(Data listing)
● ● ● ● ●

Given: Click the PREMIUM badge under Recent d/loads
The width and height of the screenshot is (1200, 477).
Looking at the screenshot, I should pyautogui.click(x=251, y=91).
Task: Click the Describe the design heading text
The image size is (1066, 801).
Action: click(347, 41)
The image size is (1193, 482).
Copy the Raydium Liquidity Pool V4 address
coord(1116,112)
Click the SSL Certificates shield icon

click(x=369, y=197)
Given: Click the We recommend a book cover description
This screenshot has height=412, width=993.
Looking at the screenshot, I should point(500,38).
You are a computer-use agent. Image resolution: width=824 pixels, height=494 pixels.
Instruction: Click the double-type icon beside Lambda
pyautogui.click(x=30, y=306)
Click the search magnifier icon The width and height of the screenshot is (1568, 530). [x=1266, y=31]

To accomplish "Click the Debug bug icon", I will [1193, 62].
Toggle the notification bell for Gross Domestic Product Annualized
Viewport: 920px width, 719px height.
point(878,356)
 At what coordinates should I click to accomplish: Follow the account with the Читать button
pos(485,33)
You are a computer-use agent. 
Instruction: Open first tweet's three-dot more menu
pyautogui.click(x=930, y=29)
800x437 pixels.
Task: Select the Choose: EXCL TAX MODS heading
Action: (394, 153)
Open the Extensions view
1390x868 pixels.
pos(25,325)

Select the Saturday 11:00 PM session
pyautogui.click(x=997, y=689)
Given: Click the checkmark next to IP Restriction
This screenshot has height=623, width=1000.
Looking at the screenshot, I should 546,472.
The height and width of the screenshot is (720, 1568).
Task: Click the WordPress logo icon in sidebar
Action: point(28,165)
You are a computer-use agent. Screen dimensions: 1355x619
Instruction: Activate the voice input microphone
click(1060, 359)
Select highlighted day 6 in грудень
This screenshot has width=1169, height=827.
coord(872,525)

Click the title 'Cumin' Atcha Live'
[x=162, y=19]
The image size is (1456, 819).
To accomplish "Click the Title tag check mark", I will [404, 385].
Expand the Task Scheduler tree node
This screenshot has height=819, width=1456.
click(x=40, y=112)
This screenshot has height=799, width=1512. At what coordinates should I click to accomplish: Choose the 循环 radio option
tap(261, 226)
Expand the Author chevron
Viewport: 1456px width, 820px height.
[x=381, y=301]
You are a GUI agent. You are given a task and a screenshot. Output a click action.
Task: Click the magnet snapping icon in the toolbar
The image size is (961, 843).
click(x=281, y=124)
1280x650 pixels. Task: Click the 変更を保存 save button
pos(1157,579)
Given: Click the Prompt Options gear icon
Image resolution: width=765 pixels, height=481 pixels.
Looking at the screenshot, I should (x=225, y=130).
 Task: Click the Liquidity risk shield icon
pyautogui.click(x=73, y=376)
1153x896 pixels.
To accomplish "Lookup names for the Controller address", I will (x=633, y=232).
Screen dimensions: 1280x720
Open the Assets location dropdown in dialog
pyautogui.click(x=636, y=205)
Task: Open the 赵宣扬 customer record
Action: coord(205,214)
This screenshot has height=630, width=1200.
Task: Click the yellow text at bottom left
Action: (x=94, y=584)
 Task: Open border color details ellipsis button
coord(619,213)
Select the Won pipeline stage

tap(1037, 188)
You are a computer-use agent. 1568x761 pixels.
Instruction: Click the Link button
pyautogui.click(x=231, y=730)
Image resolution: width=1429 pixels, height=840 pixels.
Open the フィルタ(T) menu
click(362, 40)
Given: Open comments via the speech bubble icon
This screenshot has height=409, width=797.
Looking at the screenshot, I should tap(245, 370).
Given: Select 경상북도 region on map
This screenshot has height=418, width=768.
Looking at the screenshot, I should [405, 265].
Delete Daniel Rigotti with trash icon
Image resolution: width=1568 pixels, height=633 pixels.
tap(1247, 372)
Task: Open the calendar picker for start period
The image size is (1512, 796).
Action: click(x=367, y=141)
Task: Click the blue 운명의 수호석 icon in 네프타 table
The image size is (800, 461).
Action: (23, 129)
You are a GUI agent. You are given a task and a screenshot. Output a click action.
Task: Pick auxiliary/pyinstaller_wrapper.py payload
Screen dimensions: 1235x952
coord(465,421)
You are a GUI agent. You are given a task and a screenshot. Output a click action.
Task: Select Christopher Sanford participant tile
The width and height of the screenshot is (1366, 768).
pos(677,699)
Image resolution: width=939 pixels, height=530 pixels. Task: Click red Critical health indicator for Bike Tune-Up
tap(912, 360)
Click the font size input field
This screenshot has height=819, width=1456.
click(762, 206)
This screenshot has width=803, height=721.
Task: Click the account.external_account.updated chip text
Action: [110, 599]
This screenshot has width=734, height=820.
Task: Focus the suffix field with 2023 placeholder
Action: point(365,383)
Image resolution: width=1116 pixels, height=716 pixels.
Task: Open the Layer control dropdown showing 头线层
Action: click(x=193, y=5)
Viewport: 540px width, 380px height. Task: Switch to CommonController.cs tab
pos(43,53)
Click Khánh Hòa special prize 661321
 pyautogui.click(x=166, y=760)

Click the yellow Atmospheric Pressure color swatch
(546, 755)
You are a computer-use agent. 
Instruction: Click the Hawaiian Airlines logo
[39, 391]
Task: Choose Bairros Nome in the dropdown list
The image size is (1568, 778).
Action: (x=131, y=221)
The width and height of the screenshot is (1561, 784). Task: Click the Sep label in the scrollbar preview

● ● ● ● ●

Transcribe every entry in the data listing above line for line, with no changes.

RESULT BELOW:
Given: Click the PREMIUM badge under Recent d/loads
The width and height of the screenshot is (1200, 477).
Looking at the screenshot, I should pyautogui.click(x=251, y=91).
Task: Click the Describe the design heading text
The image size is (1066, 801).
Action: click(347, 41)
The image size is (1193, 482).
Copy the Raydium Liquidity Pool V4 address
coord(1116,112)
Click the SSL Certificates shield icon

click(x=369, y=197)
Given: Click the We recommend a book cover description
This screenshot has height=412, width=993.
Looking at the screenshot, I should point(500,38).
You are a computer-use agent. Image resolution: width=824 pixels, height=494 pixels.
Instruction: Click the double-type icon beside Lambda
pyautogui.click(x=30, y=306)
Click the search magnifier icon The width and height of the screenshot is (1568, 530). [x=1266, y=31]

To accomplish "Click the Debug bug icon", I will [1193, 62].
Toggle the notification bell for Gross Domestic Product Annualized
Viewport: 920px width, 719px height.
point(878,356)
 At what coordinates should I click to accomplish: Follow the account with the Читать button
pos(485,33)
You are a computer-use agent. 
Instruction: Open first tweet's three-dot more menu
pyautogui.click(x=930, y=29)
800x437 pixels.
Task: Select the Choose: EXCL TAX MODS heading
Action: (394, 153)
Open the Extensions view
1390x868 pixels.
pos(25,325)

Select the Saturday 11:00 PM session
pyautogui.click(x=997, y=689)
Given: Click the checkmark next to IP Restriction
This screenshot has height=623, width=1000.
Looking at the screenshot, I should 546,472.
The height and width of the screenshot is (720, 1568).
Task: Click the WordPress logo icon in sidebar
Action: point(28,165)
You are a computer-use agent. Screen dimensions: 1355x619
Instruction: Activate the voice input microphone
click(1060, 359)
Select highlighted day 6 in грудень
This screenshot has width=1169, height=827.
coord(872,525)

Click the title 'Cumin' Atcha Live'
[x=162, y=19]
The image size is (1456, 819).
To accomplish "Click the Title tag check mark", I will [404, 385].
Expand the Task Scheduler tree node
This screenshot has height=819, width=1456.
click(x=40, y=112)
This screenshot has height=799, width=1512. At what coordinates should I click to accomplish: Choose the 循环 radio option
tap(261, 226)
Expand the Author chevron
Viewport: 1456px width, 820px height.
[x=381, y=301]
You are a GUI agent. You are given a task and a screenshot. Output a click action.
Task: Click the magnet snapping icon in the toolbar
The image size is (961, 843).
click(x=281, y=124)
1280x650 pixels. Task: Click the 変更を保存 save button
pos(1157,579)
Given: Click the Prompt Options gear icon
Image resolution: width=765 pixels, height=481 pixels.
Looking at the screenshot, I should (x=225, y=130).
 Task: Click the Liquidity risk shield icon
pyautogui.click(x=73, y=376)
1153x896 pixels.
To accomplish "Lookup names for the Controller address", I will (x=633, y=232).
Screen dimensions: 1280x720
Open the Assets location dropdown in dialog
pyautogui.click(x=636, y=205)
Task: Open the 赵宣扬 customer record
Action: coord(205,214)
This screenshot has height=630, width=1200.
Task: Click the yellow text at bottom left
Action: (x=94, y=584)
 Task: Open border color details ellipsis button
coord(619,213)
Select the Won pipeline stage

tap(1037, 188)
You are a computer-use agent. 1568x761 pixels.
Instruction: Click the Link button
pyautogui.click(x=231, y=730)
Image resolution: width=1429 pixels, height=840 pixels.
Open the フィルタ(T) menu
click(362, 40)
Given: Open comments via the speech bubble icon
This screenshot has height=409, width=797.
Looking at the screenshot, I should tap(245, 370).
Given: Select 경상북도 region on map
This screenshot has height=418, width=768.
Looking at the screenshot, I should [405, 265].
Delete Daniel Rigotti with trash icon
Image resolution: width=1568 pixels, height=633 pixels.
tap(1247, 372)
Task: Open the calendar picker for start period
The image size is (1512, 796).
Action: click(x=367, y=141)
Task: Click the blue 운명의 수호석 icon in 네프타 table
The image size is (800, 461).
Action: (23, 129)
You are a GUI agent. You are given a task and a screenshot. Output a click action.
Task: Pick auxiliary/pyinstaller_wrapper.py payload
Screen dimensions: 1235x952
coord(465,421)
You are a GUI agent. You are given a task and a screenshot. Output a click action.
Task: Select Christopher Sanford participant tile
The width and height of the screenshot is (1366, 768).
pos(677,699)
Image resolution: width=939 pixels, height=530 pixels. Task: Click red Critical health indicator for Bike Tune-Up
tap(912, 360)
Click the font size input field
This screenshot has height=819, width=1456.
click(762, 206)
This screenshot has width=803, height=721.
Task: Click the account.external_account.updated chip text
Action: [110, 599]
This screenshot has width=734, height=820.
Task: Focus the suffix field with 2023 placeholder
Action: point(365,383)
Image resolution: width=1116 pixels, height=716 pixels.
Task: Open the Layer control dropdown showing 头线层
Action: click(x=193, y=5)
Viewport: 540px width, 380px height. Task: Switch to CommonController.cs tab
pos(43,53)
Click Khánh Hòa special prize 661321
 pyautogui.click(x=166, y=760)

Click the yellow Atmospheric Pressure color swatch
(546, 755)
You are a computer-use agent. 
Instruction: Click the Hawaiian Airlines logo
[39, 391]
Task: Choose Bairros Nome in the dropdown list
The image size is (1568, 778).
Action: (x=131, y=221)
The width and height of the screenshot is (1561, 784). Task: Click the Sep label in the scrollbar preview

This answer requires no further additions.